Sections 0101, 0102, 0103 and Honors, Fall 1995

Thursday November 30, 1995

Assigned Reading: 13.5 - 14.3

Handouts (available on-line): none

Topics Covered:

• For fun: a very unclear program which produces an interesting output. Unfortunately the author of the program misspelled "eighth" as "eigth" in this program. Just imagine having to figure out how to correct the program!

• We continued looking at dynamicaly changing the number of elements in an array. In our third example, we want to allow the user to enter a list of positive numbers and use -1 to indicate the end of the list. In this case, we do not know ahead of time how large to make the array. Our strategy is to first allocate an array of 10 elements. If the user enters more than 10 elements, we allocate an array with 20 elements and copy the first 10 elements into the new array. We proceed with this strategy and double the size of the array every time the user exceeds the size of the current array. We double the size of the array because this is much faster than increasing the size of the array by 1. See Program and sample run.

• In our fourth example of memory allocation, we use the NewArray and FreeBlock functions from the course library instead of malloc and free.

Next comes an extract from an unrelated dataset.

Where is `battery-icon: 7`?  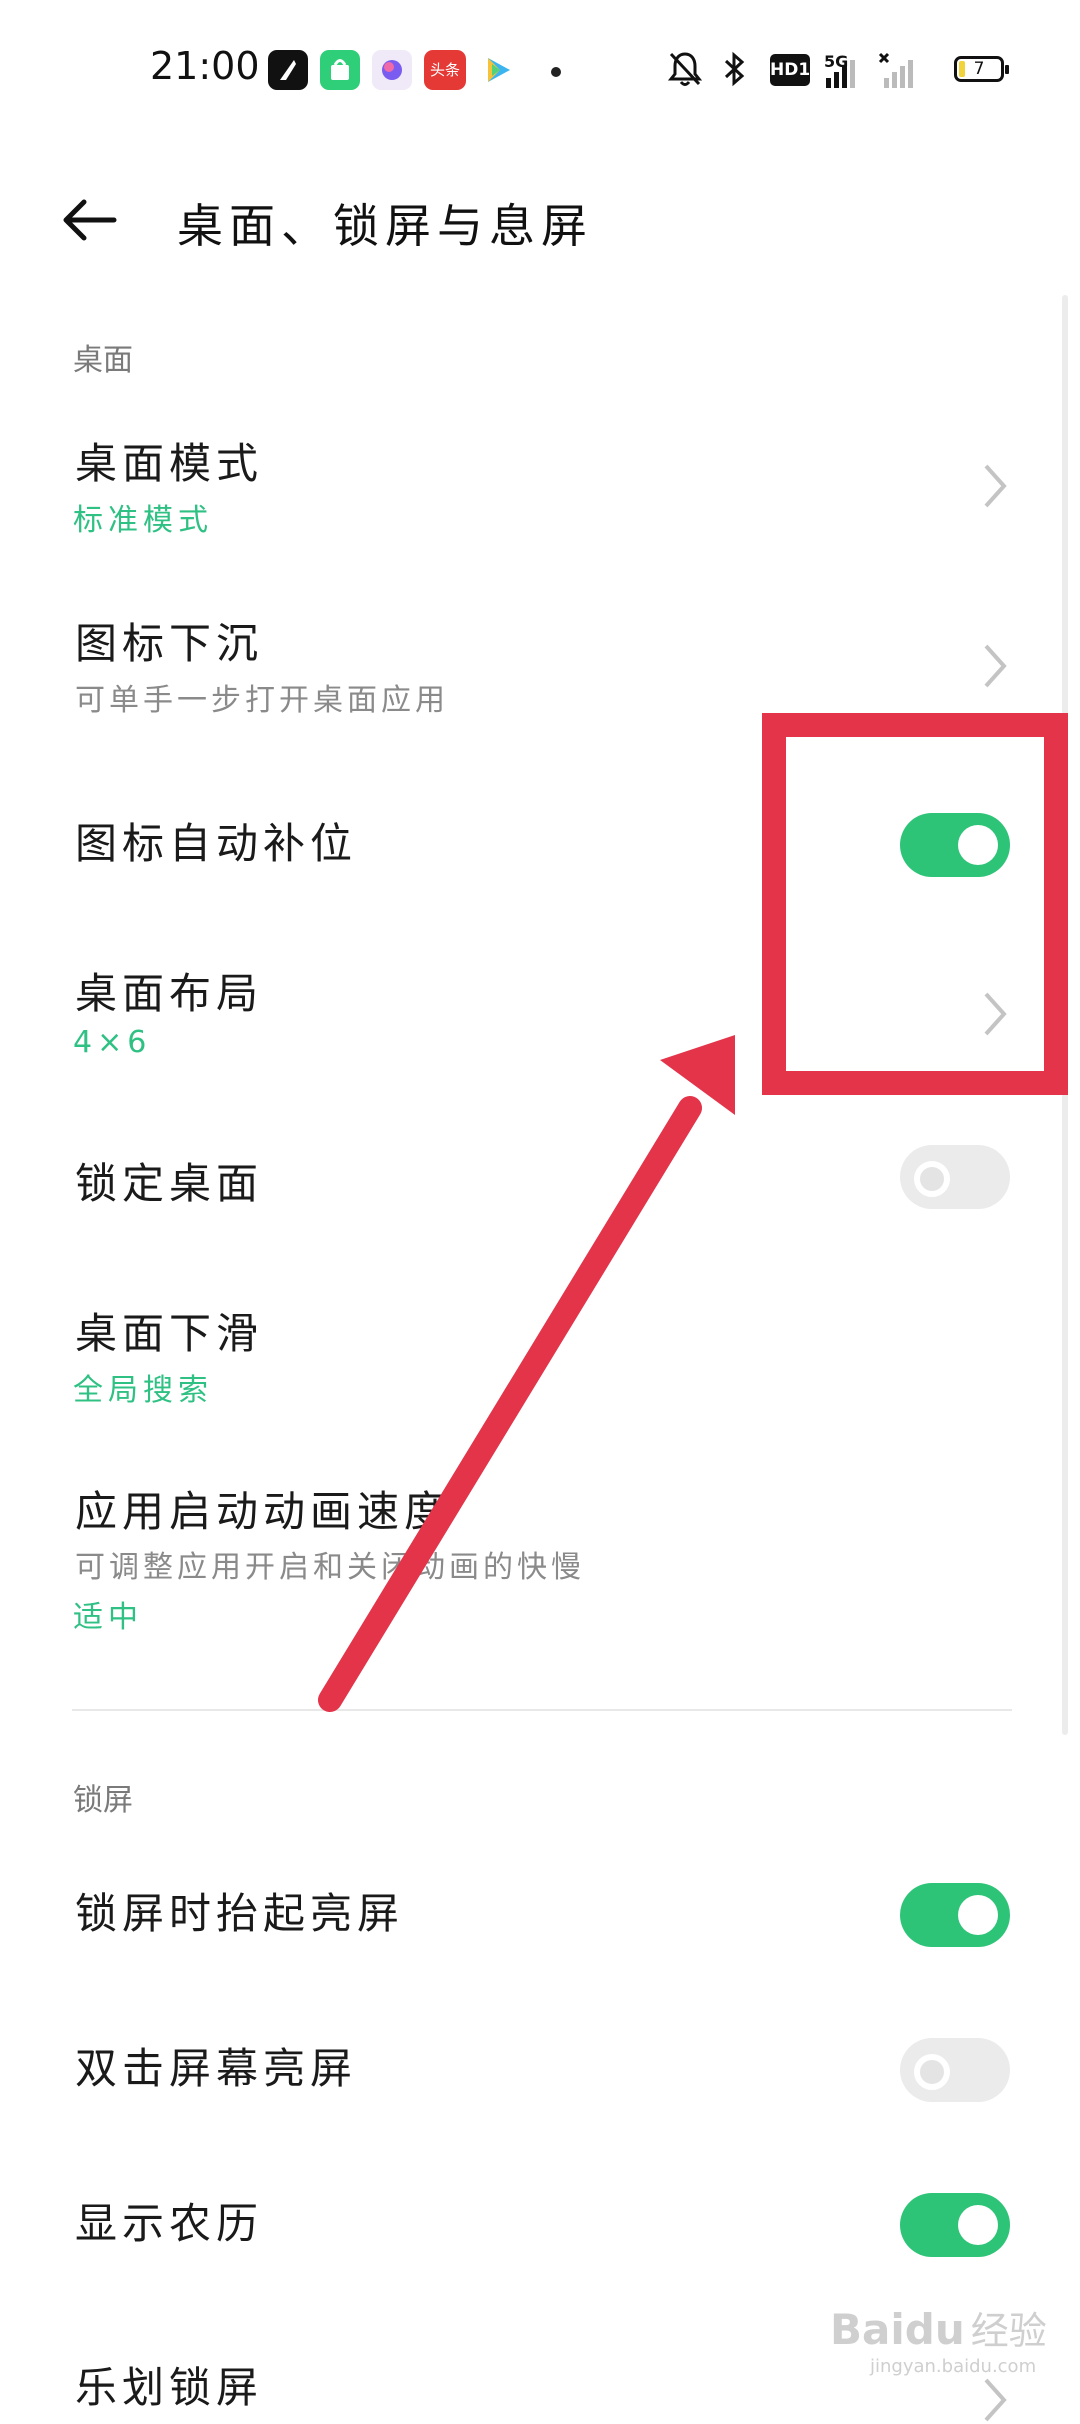 battery-icon: 7 is located at coordinates (982, 69).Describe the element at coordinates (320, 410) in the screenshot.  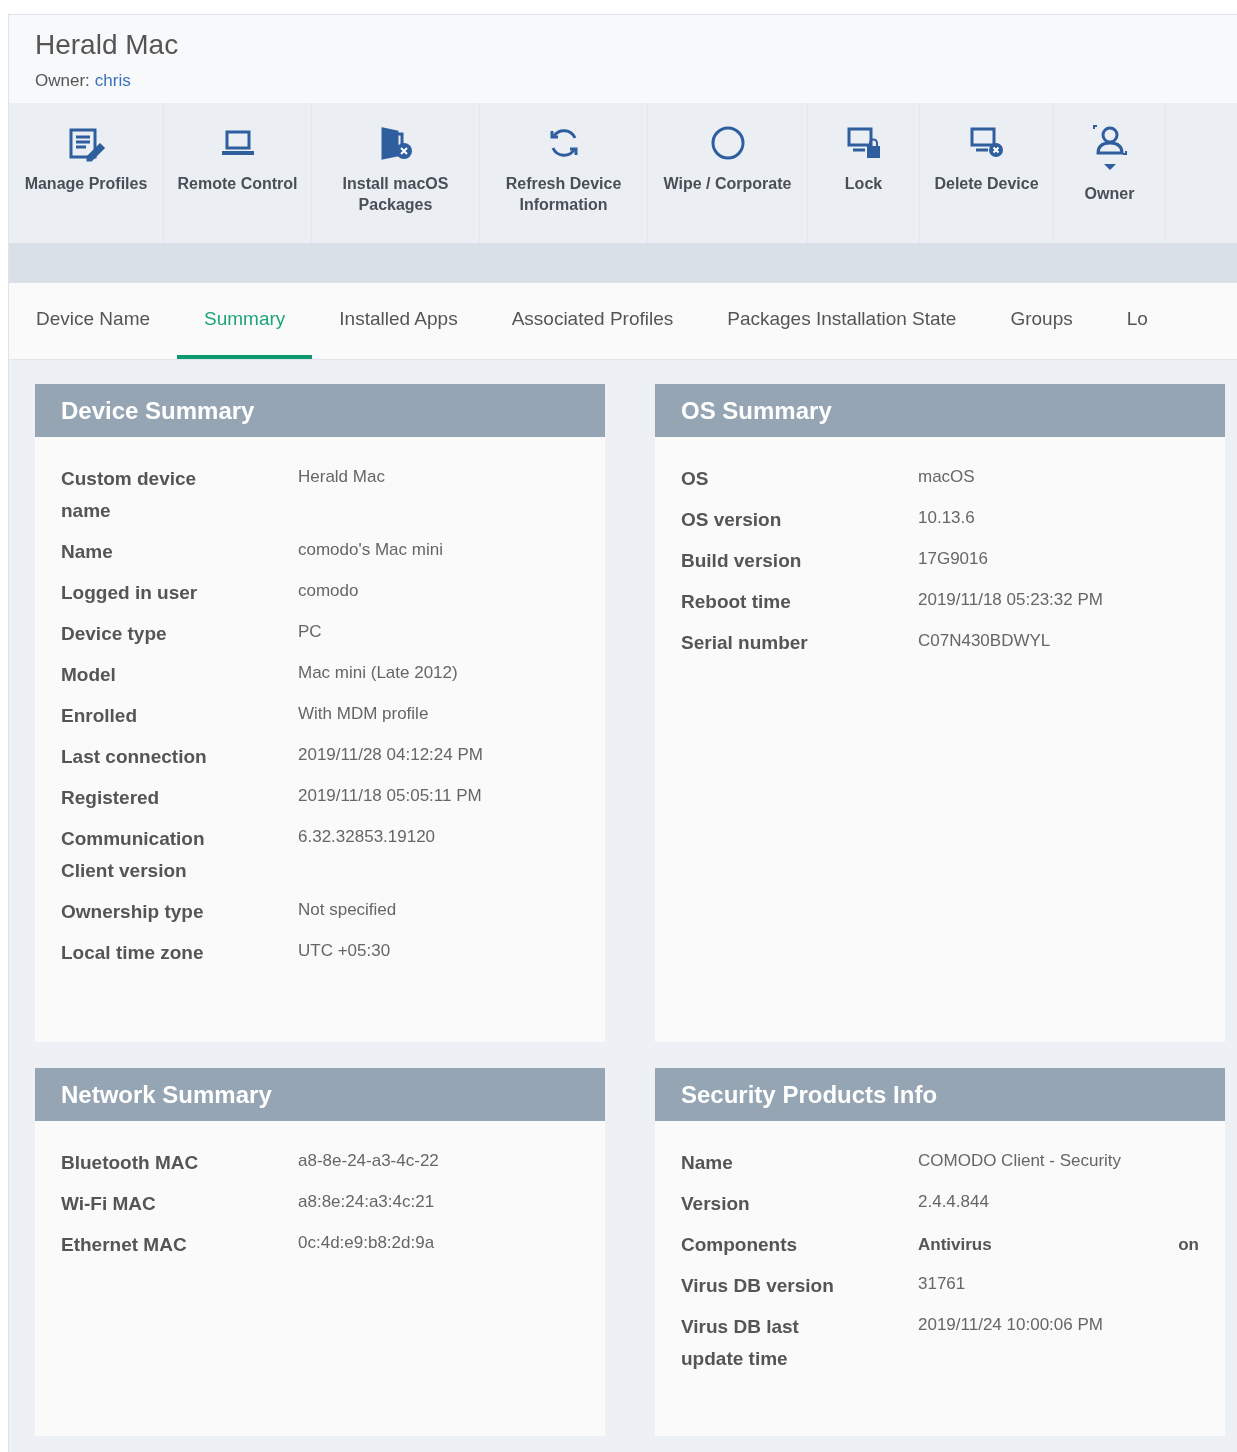
I see `panel-header: Device Summary` at that location.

These functions do the error checking for you. We allocate a 27 character array to store the letters of the alphabet followed by the null character '\0'. This character signals the end of a string. In fact, the strings we have been using all along are really pointers to dynamically allocated arrays of characters. Thus, at the end of the program we can print out the characters in our array using %s. Program and sample run.

• Knowing that strings are really dynamically allocated arrays allows us to access the elements of the array and change them directly. For example, we can now write an implementation of the Captain Crunch secret decoder ring much easier. Program and sample run.

• Also we now have more efficient ways to examine every character in a string. The following program shows three ways of translating each character in a string to upper case. They all do the same thing, but some of the methods are much slower. Program and sample run.

• We discussed how the course's string library handles memory allocations for strings.